PROBLEM DETAILS -> Rewrite the rows below with every "screenshot" switched to "capture" and nothing else changed, leaving the pictures out.

Recorded data:
******************************

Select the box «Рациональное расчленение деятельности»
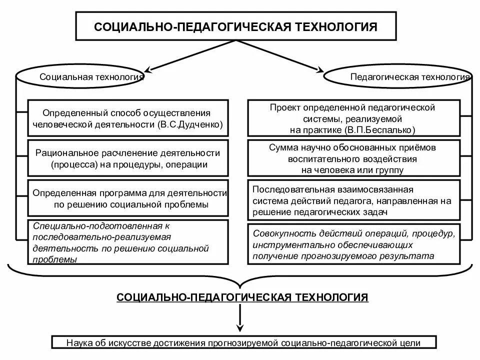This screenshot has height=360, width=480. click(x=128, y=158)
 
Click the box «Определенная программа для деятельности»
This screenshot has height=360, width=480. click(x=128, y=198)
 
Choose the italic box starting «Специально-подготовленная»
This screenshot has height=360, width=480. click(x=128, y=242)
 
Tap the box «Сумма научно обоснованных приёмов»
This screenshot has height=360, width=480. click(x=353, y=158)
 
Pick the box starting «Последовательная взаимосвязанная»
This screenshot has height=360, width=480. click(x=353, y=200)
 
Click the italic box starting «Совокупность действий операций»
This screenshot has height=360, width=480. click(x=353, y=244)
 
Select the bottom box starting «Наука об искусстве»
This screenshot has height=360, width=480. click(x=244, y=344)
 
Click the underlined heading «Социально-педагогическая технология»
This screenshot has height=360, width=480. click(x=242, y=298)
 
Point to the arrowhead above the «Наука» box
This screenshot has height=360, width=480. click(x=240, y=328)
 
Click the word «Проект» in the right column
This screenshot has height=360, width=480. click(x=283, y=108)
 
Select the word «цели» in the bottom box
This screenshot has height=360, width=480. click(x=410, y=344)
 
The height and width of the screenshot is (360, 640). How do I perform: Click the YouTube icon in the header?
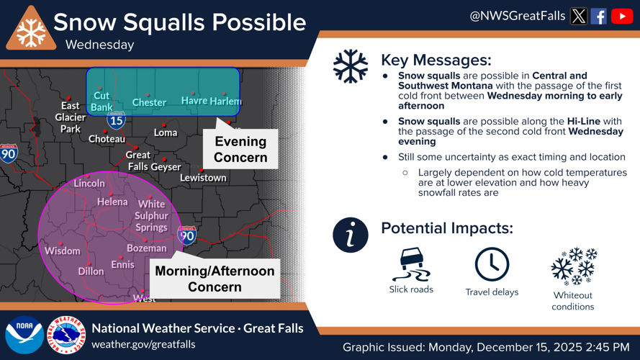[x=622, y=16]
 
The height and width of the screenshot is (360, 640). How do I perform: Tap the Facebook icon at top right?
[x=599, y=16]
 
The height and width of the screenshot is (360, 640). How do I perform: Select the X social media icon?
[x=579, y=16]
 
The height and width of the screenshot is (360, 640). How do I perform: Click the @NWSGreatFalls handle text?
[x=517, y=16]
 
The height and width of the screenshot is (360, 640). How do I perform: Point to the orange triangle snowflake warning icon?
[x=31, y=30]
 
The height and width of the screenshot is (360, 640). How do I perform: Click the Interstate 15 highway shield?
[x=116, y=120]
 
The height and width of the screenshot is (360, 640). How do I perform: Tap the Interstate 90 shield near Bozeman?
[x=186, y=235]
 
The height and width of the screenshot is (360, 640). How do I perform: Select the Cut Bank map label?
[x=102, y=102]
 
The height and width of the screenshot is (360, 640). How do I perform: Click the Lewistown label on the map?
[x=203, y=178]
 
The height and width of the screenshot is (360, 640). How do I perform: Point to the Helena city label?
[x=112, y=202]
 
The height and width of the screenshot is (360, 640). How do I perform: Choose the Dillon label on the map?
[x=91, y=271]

******************************

THE REPLY ->
Select the box «Рациональное расчленение деятельности»
This capture has height=360, width=480. click(x=128, y=158)
 
Click the box «Определенная программа для деятельности»
This capture has height=360, width=480. click(x=128, y=198)
 
Choose the italic box starting «Специально-подготовленная»
This capture has height=360, width=480. click(x=128, y=242)
 
Tap the box «Сумма научно обоснованных приёмов»
This capture has height=360, width=480. click(x=353, y=158)
 
Pick the box starting «Последовательная взаимосвязанная»
This capture has height=360, width=480. click(x=353, y=200)
 
Click the italic box starting «Совокупность действий операций»
This capture has height=360, width=480. click(x=353, y=244)
 
Select the bottom box starting «Наука об искусстве»
This capture has height=360, width=480. click(x=244, y=344)
 
Click the underlined heading «Социально-педагогическая технология»
This capture has height=360, width=480. click(x=242, y=298)
 
Point to the arrowhead above the «Наука» box
This capture has height=360, width=480. click(x=240, y=328)
 
Click the word «Проект» in the right column
This capture has height=360, width=480. click(x=283, y=108)
 
Select the word «цели» in the bottom box
This capture has height=360, width=480. click(x=410, y=344)
 
The height and width of the capture is (360, 640). How do I perform: Click the YouTube icon in the header?
[x=622, y=16]
 
The height and width of the capture is (360, 640). How do I perform: Tap the Facebook icon at top right?
[x=599, y=16]
 
The height and width of the capture is (360, 640). How do I perform: Select the X social media icon?
[x=579, y=16]
 
The height and width of the capture is (360, 640). How do I perform: Click the @NWSGreatFalls handle text?
[x=517, y=16]
 
The height and width of the capture is (360, 640). How do I perform: Point to the orange triangle snowflake warning icon?
[x=31, y=30]
 
The height and width of the capture is (360, 640). How do I perform: Click the Interstate 15 highway shield?
[x=116, y=120]
 
The height and width of the capture is (360, 640). How do I perform: Tap the Interstate 90 shield near Bozeman?
[x=186, y=235]
 
The height and width of the capture is (360, 640). How do I perform: Select the Cut Bank map label?
[x=102, y=102]
 
The height and width of the capture is (360, 640). How do I perform: Click the Lewistown label on the map?
[x=203, y=178]
 
The height and width of the capture is (360, 640). How do I perform: Point to the Helena city label?
[x=112, y=202]
 
The height and width of the capture is (360, 640). How do I perform: Choose the Dillon label on the map?
[x=91, y=271]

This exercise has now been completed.